By Sam Curry.
In late September 2023, the Supreme Court granted review in a criminal case originating in Yuma, AZ. The case implicates the Confrontation Clause of the Sixth Amendment, which gives criminal defendants the right to cross-examine witnesses who make “testimonial” statements against them. This area of law has often been riddled with uncertainty, but particularly so in the last decade after the Supreme Court’s 2012 decision in Williams v. Illinois.

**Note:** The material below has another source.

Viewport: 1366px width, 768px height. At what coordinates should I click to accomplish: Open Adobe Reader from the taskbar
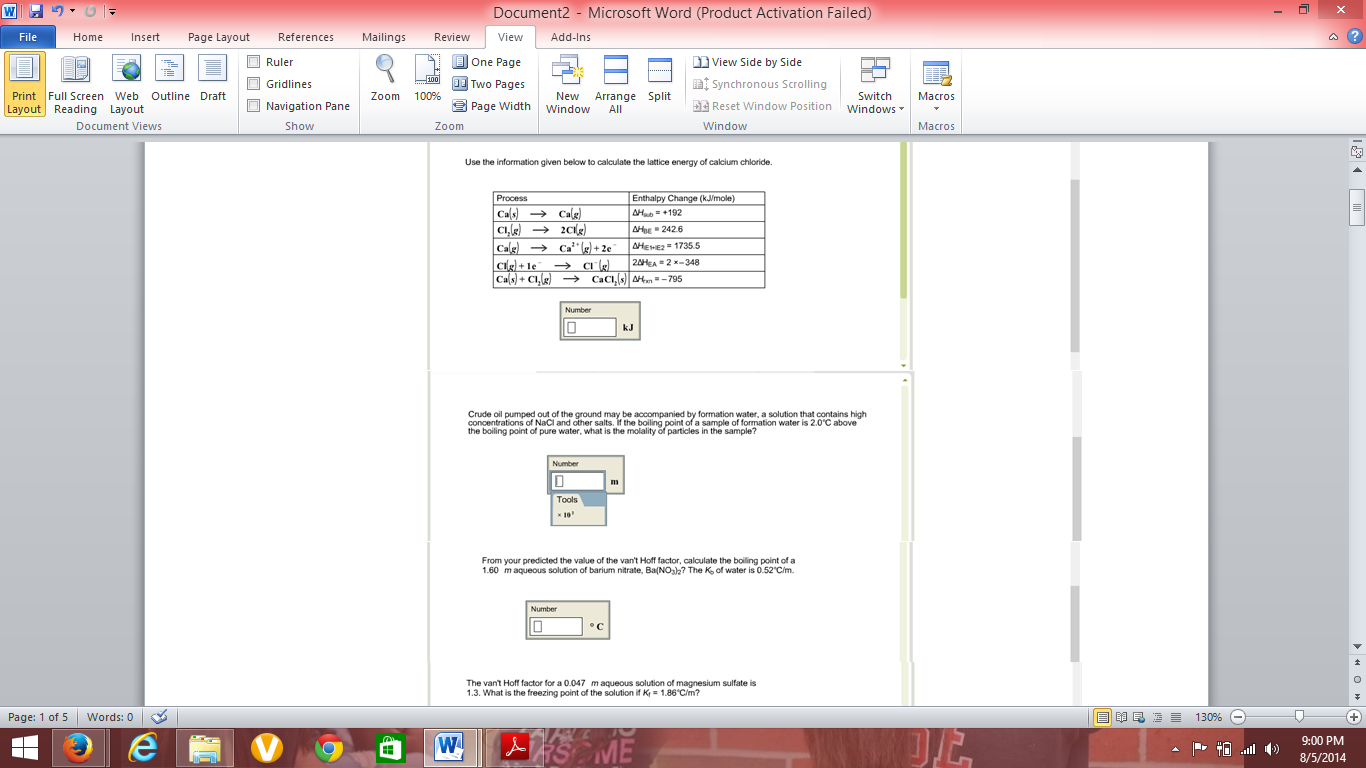[514, 747]
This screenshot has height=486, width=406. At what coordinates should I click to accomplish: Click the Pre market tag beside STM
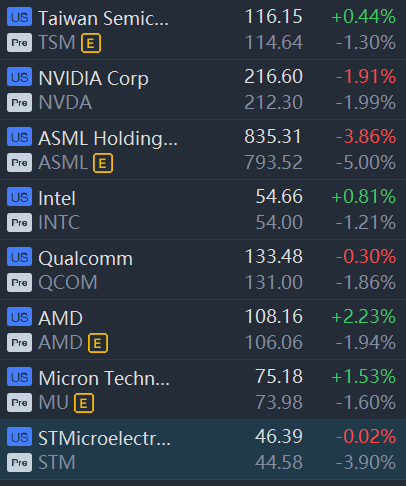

The Confrontation Clause—Where We Are
In 1980, the Supreme Court gave a relatively relaxed interpretation of the Sixth Amendment in Ohio v. Roberts, holding that hearsay statements satisfied the Confrontation Clause so long as they had sufficient indicia of reliability. Twenty-four years later in Crawford v. Washington, the Court gave a much stricter reading: A criminal defendant’s “right to be confronted with the witnesses against him” meant the right to test witnesses in the “crucible of cross-examination.” Therefore, “testimonial” statements against the defendant, even if they were reliable, would be excluded under the Sixth Amendment if the defendant had no opportunity to cross-examine the declarant. The Crawford opinion offered several formulations for what constituted a testimonial statement, including a “solemn declaration or affirmation made for the purpose of establishing or proving some fact” and a statement “made under circumstances which would lead an objective witness reasonably to believe that the statement would be available for use at a later trial.”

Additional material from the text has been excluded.